### Aim
Answer these from the commit graph that follows:
(a) How long did the automatic upgrade take in the repo mentioned in the `simple_op_store: replace Protobuf by Thrift` commit, and how many operations does that repo have?
(b) Which fields of `lib/src/protos/store.proto` does the Git backend still use?
(c) In the `simple_op_store: hash view/operation data directly` commit, why is the change described as not breaking?
***** Document section *****
Commit graph

85 commits

Author SHA1 Message Date
Martin von Zweigbergk
5b10c9aa0a local_backend: switch from Protobuf to Thrift
This migrates the native backend from Protobuf to Thrift since
Google's Protobuf team does let us import jj into Google's monorepo if
it uses a third-party Protobuf library.

Since the native backend is not supported, I didn't write any
migration code for it.

We can't remove `lib/src/protos/store.proto` yet, because it's also
used by the Git backend (only the `predecessors` and `change_id`
fields).
2022-11-13 21:55:41 -08:00
Martin von Zweigbergk
4ee261717e simple_op_store: replace Protobuf by Thrift
As mentioned in the previous commit, we need to remove the Protobuf
dependency in order to be allowed to import jj into Google's
repo. This commit makes `SimpleOpStore` store its data using Thrift
instead of Protobufs. It also adds automatic upgrade of existing
repos. The upgrade process took 18 s in my repo, which has 22k
operations. The upgraded storage uses practically the same amount of
space. `jj op log` (the full outut) in my repo slowed down from 1.2 s
to 3.4 s. Luckily that's an uncommon operation. I couldn't measure any
difference in `jj status` (loading a single operation).
2022-11-13 11:39:33 -08:00
Martin von Zweigbergk
8acb54b26e op_store: extract current Protobuf-based implementation to separate file
In order to allow building jj inside of Google, our Protobuf team
doesn't want to us to use a Google-unsupported implementation. Since
there is no supported implementation in Rust, we have to migrate off
of Protobufs. I'm starting with the operation store. This commit moves
the current implementation to a separate file so it can easily be
disabled by a Caargo feature.
2022-11-13 11:39:33 -08:00
Benjamin Saunders
2447dfeed8 simple_op_store: hash view/operation data directly
Decouples view/operation IDs from serialized forms, which are not
necessarily stable. Not breaking as these IDs are persistent, never
recomputed or used for integrity checking.
***** Dataset extract *****
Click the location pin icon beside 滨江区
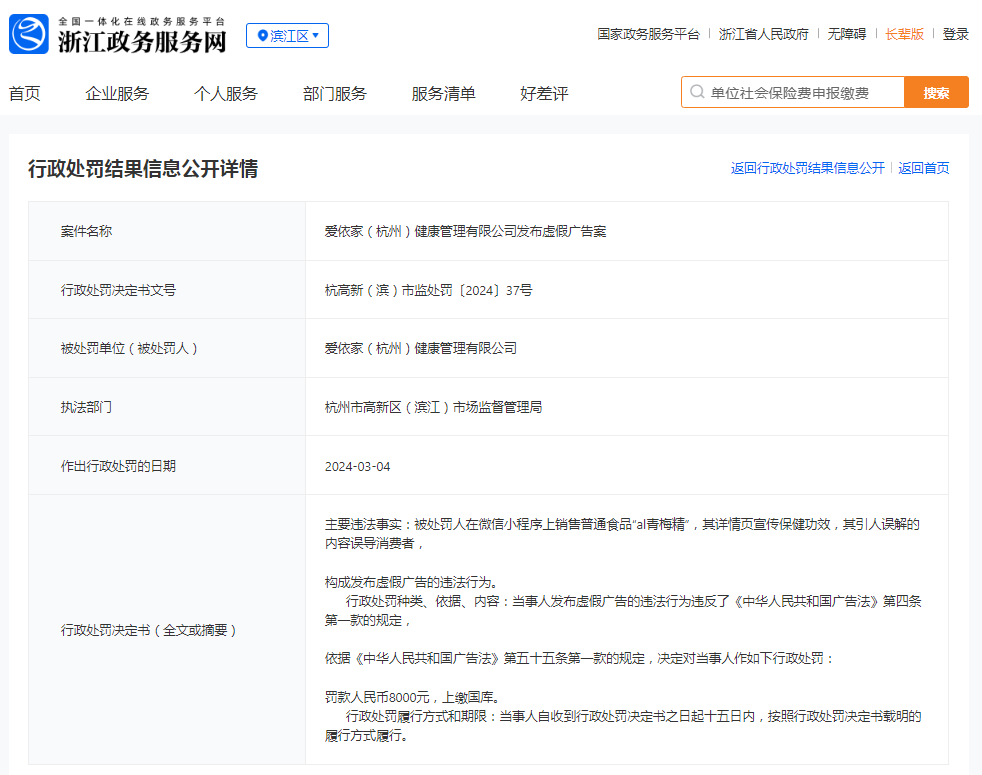Viewport: 982px width, 775px height. (x=263, y=36)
*****
### Reply to the task
(a) 18 s; the repo has 22k operations.
(b) The `predecessors` and `change_id` fields.
(c) Because the IDs are persistent and are never recomputed or used for integrity checking.